Il disappunto degli altri servi
Dobbiamo fare, ancora, qualche osservazione legata al v. 31, dove sulla
scena compare un nuovo gruppo di personaggi, ovvero quei servi che prendono
coscienza di ciò che è accaduto e se ne rattristano, riferendo
ogni cosa al loro padrone. Perché Cristo in questo punto aggiunge
il disappunto di questi personaggi? Questo terzo gruppo, che è
rappresentato dagli altri servi, simboleggia, nell'economia generale
della parabola, l'aspetto ecclesiale del peccato e della riconciliazione.

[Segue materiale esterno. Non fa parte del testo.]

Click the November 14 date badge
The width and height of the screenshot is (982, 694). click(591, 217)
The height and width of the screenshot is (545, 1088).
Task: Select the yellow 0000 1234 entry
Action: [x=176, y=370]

Il peccato e la riconciliazione nella comunità cristiana non
sono mai un affare privato, da risolversi semplicemente tra me e Dio,
o semplicemente tra me e un'altra persona. L'intervento dei servi, che
si sentono addolorati di ciò che è accaduto, allude alla
ferita che il grande Corpo della Chiesa - cioè il Corpo mistico
di Cristo - riceve da qualunque peccato compiuto contro l'amore. Non
è soltanto colui che né è vittima, l'unico a patirne
le conseguenze. Anche gli altri servi, simbolo del corpo mistico della
Chiesa, ne vengono feriti, e si addolorano perché la Chiesa riceve
una ferita da ogni peccato compiuto in qualsiasi zona sperduta del mondo,
o in qualsiasi luogo segreto della terra, così come la Chiesa
guarisce dalla crescita nella santità di un solo battezzato,
in qualsiasi zona sperduta del mondo ciò avvenga. Cristo ha voluto
introdurre questi personaggi per spezzare il carattere privato che sembrava
chiudere la prospettiva delle due relazioni tra il servo e il padrone,
e tra il servo e il suo compagno. L'introduzione del simbolo della Chiesa
ci apre a comprendere anche il perché la riconciliazione cristiana,
come sacramento, presupponga l'incontro con il ministro della Chiesa
e non possa costituirsi da una richiesta di perdono fatta direttamente
e privatamente a Dio, non essendo appunto un affare privato. Il ministro
della Chiesa rappresenta il Corpo di Cristo ferito dal peccato personale
di un battezzato, così che la riconciliazione come sacramento,
oltre al soggetto che ha peccato, include anche gli altri due personaggi
colpiti dal dramma del male: Dio e la Chiesa.Il testo di Matteo, osservato
in parallelo con quello di Luca, ci dà l'impressione che Luca
abbia voluto completare un punto lasciato un po' in ombra da Matteo.
In Lc 17,3-4 viene espressa una precisazione sul carattere illimitato
del perdono, precisazione che riguarda un punto espresso nel modo seguente:
"Se un tuo fratello pecca, rimproveralo; ma se si pente, perdonagli.
E se pecca sette volte al giorno contro di te e sette volte ti dice
'Mi pento', tu gli perdonerai". Questa precisazione ci sembra di
grande importanza, perché si trasferisce nel processo della riconciliazione
umana lo stesso carattere di pentimento, che si rende necessario nella
riconciliazione con Dio; perciò, l'esperienza di riconciliazione,
sia che riguardi l'uomo sia che riguardi Dio, rimane, comunque, una
strada impraticabile, quando l'offensore non si pente del suo sbaglio
e ritiene ostinatamente di essere nel giusto.Quando questo si verifica
nei confronti di Dio, si ha il peccato contro lo Spirito, di cui i Sinottici
dicono che è imperdonabile, o più precisamente, è
una condizione di imperdonabilità, perché la persona si
esclude dall'amore e fugge via dalla misericordia di Dio.